Water towers were once very common, much like grain elevators, before they were slowly torn down as communities developed better water systems through the 20th century.
Gleichen itself came into being when the Canadian Pacific Railway’s transcontinental line came through in the early-1880s. The new community was a staging point for rail travel and a service centre for the Indigenous of the area and the settlers coming in. One issue with Gleichen though, was that it was not located near a reliable source of water, and it was not slated for inclusion in any irrigation projects.
In 1910, the community had 500 residents and one of the first initiatives of the new town council was to get a more sophisticated water and sewer system for the community and its citizens. In order to make the water tower, the Des Moines Bridge & Iron Company out of Pittsburgh to construct a water tower for the town. The company had built many water towers in Alberta already and was a popular company for communities to hire.

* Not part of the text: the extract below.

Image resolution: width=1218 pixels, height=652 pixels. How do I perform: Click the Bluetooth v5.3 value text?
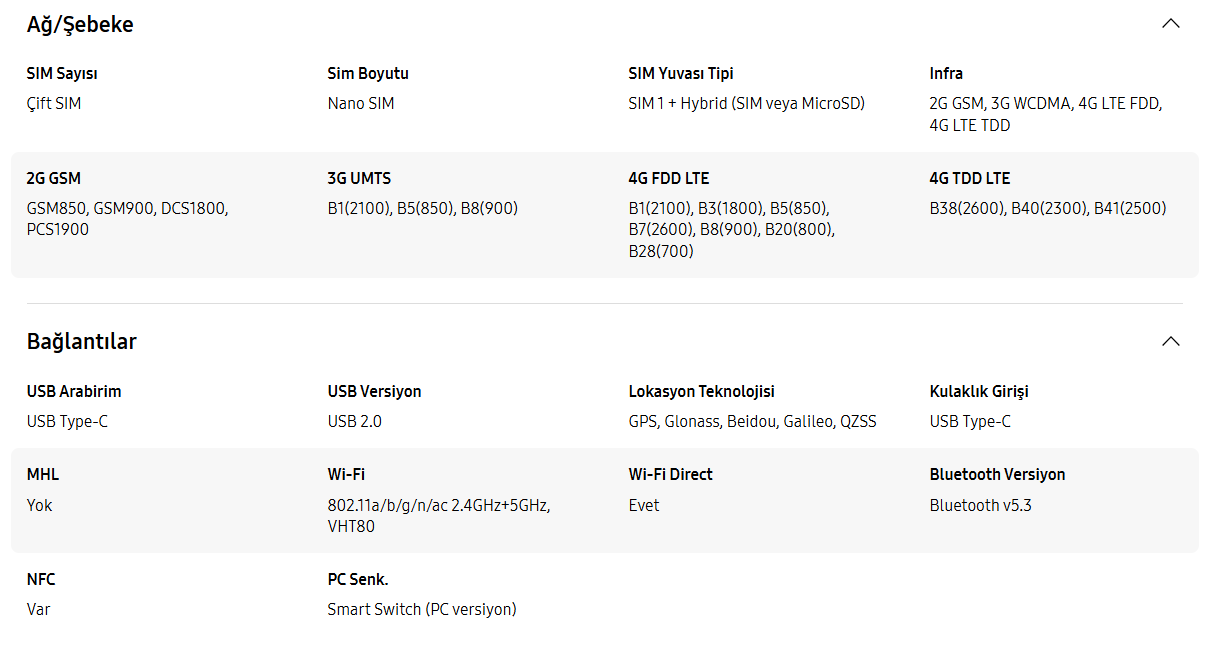[x=981, y=506]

The work began quickly and the water tower was completed in 1911. The water tower then began to provide water not only for the inhabitants of Gleichen and the inhabitants of the nearby Blackfoot reserve.
The water tower would remain in use for the next six decades, well into the 1970s when a more advanced water and sewer system came into the community. While the use of the tower for a water reservoir would end at that point, the water tower itself would not disappear.
As one of the last surviving water towers in Alberta, the water tower in Gleichen was listed as a Provincial Historic Resource on April 15, 2008.